> _Written problem 1_
In the mailing-list reply below, what is the subject line?
[begin Excerpt provided]
From: Valerio Aimale <valerio@aimale.com>
To: Markus Armbruster <armbru@redhat.com>
Cc: qemu-devel@nongnu.org, ehabkost@redhat.com, lcapitulino@redhat.com
Subject: Re: [Qemu-devel] QEMU patch to allow VM introspection via libvmi
Date: Mon, 19 Oct 2015 08:37:41 -0600 [thread overview]
Message-ID: <56250035.40805@aimale.com> (raw)
In-Reply-To: <87io63xpke.fsf@blackfin.pond.sub.org>
On 10/19/15 1:52 AM, Markus Armbruster wrote:
> Valerio Aimale <valerio@aimale.com> writes:
>
>> On 10/16/15 2:15 AM, Markus Armbruster wrote:
>>> valerio@aimale.com writes:
>>>
>>>> All-
>>>>
>>>> I've produced a patch for the current QEMU HEAD, for libvmi to
>>>> introspect QEMU/KVM VMs.
[end Excerpt provided]
[begin Records supplied]
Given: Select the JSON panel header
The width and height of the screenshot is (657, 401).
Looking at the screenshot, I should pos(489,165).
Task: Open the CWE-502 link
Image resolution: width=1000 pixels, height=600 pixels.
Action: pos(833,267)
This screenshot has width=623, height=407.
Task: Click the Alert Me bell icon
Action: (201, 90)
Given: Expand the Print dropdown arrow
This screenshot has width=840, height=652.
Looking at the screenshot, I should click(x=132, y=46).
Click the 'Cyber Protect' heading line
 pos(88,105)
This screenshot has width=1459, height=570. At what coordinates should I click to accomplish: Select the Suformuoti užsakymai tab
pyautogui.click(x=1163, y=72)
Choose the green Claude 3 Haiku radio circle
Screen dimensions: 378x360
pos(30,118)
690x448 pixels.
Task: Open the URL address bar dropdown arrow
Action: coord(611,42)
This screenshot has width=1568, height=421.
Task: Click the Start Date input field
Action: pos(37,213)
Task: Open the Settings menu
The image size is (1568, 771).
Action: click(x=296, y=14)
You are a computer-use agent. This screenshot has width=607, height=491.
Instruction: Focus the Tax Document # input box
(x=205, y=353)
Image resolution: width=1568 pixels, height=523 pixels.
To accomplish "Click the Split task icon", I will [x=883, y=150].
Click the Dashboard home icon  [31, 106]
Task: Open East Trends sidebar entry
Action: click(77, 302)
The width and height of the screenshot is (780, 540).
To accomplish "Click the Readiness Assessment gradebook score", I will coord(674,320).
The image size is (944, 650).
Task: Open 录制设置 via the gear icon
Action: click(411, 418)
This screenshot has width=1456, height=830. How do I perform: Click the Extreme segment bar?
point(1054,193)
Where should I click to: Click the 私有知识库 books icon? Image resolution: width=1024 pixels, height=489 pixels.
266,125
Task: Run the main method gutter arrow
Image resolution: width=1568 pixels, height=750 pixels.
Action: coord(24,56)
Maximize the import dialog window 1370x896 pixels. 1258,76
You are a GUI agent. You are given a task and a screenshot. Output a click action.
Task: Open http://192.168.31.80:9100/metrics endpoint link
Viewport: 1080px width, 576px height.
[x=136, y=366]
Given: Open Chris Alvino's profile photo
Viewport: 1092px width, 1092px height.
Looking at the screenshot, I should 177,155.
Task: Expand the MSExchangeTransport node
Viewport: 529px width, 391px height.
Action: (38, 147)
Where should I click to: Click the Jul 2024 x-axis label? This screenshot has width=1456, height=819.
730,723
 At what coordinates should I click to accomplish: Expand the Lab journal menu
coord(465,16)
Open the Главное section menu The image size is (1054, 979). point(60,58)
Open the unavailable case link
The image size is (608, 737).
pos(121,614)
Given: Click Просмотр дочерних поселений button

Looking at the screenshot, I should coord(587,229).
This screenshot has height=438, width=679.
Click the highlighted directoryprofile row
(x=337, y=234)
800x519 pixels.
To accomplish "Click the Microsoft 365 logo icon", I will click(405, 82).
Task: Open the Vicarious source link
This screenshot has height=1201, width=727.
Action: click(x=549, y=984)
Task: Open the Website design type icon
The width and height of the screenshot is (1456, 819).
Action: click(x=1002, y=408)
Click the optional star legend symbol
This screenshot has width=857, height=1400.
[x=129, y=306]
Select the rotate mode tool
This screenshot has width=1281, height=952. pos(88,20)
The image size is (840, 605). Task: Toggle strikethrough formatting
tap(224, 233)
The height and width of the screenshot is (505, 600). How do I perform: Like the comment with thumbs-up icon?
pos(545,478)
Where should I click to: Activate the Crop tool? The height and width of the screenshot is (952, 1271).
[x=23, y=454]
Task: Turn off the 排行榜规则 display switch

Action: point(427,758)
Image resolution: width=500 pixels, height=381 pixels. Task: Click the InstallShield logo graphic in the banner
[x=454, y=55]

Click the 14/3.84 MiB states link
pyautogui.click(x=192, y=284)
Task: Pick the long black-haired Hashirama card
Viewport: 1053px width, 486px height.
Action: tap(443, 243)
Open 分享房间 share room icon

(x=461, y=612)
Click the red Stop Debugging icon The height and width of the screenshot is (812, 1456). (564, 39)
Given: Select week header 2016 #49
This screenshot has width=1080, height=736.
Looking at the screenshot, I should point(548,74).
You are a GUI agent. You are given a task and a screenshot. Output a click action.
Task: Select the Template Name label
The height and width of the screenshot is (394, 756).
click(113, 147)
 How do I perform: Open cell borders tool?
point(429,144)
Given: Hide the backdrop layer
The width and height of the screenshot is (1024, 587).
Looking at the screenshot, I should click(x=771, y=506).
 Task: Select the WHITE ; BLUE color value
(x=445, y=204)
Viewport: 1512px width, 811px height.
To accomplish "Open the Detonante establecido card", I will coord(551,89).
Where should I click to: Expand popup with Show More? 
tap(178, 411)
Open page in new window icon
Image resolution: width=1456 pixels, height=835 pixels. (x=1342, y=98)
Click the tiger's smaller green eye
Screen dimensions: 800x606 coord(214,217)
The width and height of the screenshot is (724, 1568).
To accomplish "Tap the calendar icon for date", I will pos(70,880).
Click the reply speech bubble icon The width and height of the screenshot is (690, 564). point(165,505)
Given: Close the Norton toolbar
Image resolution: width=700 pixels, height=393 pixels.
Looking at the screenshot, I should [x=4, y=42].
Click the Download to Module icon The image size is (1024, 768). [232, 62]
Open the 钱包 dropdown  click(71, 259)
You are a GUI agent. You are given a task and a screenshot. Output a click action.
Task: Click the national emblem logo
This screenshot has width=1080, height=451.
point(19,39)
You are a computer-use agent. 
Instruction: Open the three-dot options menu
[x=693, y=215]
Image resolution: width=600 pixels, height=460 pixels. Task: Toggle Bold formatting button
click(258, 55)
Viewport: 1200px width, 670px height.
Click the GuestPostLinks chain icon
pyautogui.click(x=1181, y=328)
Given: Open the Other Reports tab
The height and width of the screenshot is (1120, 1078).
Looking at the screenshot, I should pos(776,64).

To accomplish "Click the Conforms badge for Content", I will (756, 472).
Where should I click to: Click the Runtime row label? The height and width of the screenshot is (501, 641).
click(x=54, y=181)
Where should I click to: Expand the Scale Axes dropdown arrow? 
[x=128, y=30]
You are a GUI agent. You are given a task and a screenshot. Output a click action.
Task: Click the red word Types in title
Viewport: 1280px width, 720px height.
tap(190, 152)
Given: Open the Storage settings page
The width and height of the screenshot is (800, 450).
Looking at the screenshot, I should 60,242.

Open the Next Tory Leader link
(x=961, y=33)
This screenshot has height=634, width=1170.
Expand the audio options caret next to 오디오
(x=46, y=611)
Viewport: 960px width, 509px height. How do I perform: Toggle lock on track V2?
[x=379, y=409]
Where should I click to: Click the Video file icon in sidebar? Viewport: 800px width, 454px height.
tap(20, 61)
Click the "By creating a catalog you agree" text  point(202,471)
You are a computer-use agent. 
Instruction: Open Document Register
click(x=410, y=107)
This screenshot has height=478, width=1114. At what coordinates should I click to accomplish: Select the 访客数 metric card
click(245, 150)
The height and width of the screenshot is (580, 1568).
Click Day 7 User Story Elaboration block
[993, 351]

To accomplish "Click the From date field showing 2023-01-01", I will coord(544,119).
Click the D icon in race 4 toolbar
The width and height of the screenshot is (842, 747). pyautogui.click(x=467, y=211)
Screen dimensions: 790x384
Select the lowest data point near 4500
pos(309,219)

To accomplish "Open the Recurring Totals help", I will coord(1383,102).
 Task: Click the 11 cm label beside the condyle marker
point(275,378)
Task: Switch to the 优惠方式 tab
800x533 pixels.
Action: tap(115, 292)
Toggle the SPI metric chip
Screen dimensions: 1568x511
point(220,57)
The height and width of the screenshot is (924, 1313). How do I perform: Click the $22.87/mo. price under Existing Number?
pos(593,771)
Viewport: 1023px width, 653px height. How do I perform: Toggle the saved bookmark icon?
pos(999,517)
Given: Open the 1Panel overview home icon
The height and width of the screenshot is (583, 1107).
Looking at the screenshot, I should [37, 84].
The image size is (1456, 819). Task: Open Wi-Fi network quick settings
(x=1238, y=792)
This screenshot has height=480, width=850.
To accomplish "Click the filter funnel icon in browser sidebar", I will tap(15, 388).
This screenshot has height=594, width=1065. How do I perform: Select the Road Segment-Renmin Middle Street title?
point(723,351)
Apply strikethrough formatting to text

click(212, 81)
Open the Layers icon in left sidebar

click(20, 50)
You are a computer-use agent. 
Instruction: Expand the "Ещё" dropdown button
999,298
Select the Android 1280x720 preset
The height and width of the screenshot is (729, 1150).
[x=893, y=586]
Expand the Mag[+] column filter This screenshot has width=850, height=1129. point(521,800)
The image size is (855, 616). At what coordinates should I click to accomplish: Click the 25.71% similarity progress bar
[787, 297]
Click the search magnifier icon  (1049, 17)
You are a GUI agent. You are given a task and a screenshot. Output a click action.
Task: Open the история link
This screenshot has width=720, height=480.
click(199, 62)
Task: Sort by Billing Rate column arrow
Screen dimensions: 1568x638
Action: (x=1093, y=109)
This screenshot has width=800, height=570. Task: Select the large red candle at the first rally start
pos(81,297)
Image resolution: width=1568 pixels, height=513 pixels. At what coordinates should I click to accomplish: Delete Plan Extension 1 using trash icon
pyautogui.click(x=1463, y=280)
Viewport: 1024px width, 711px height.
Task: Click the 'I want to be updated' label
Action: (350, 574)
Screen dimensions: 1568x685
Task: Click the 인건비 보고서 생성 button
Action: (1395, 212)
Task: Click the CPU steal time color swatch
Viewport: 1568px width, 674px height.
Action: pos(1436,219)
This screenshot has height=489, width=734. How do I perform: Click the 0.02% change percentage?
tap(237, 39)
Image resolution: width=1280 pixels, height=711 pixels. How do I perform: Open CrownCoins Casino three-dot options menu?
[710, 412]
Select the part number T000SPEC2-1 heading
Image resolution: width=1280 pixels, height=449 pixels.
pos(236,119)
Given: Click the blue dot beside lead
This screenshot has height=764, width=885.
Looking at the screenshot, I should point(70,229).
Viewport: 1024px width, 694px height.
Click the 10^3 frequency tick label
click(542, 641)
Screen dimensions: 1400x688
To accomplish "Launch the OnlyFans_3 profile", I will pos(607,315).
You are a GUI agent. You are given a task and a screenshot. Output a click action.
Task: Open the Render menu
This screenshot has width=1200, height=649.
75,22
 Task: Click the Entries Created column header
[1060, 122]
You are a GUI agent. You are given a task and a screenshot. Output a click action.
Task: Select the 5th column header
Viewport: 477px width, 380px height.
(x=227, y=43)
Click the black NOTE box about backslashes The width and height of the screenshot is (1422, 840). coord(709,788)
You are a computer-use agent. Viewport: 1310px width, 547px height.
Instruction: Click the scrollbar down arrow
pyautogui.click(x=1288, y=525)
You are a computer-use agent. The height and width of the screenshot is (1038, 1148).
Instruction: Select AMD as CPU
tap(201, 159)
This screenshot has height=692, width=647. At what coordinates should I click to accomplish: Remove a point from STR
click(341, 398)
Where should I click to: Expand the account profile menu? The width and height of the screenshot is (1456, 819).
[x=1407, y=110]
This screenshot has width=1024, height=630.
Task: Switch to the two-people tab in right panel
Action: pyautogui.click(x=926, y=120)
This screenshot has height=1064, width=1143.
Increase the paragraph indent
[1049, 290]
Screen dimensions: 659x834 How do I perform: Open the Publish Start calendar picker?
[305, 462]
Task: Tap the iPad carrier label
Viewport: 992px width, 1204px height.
[end Records supplied]
> _Written problem 2_
Quote the records verbatim, starting at their first line and ending with the line that contains "pos(88,105)", both included.

> _Task output 1_
Re: [Qemu-devel] QEMU patch to allow VM introspection via libvmi

> _Task output 2_
Given: Select the JSON panel header
The width and height of the screenshot is (657, 401).
Looking at the screenshot, I should pos(489,165).
Task: Open the CWE-502 link
Image resolution: width=1000 pixels, height=600 pixels.
Action: pos(833,267)
This screenshot has width=623, height=407.
Task: Click the Alert Me bell icon
Action: (201, 90)
Given: Expand the Print dropdown arrow
This screenshot has width=840, height=652.
Looking at the screenshot, I should click(x=132, y=46).
Click the 'Cyber Protect' heading line
 pos(88,105)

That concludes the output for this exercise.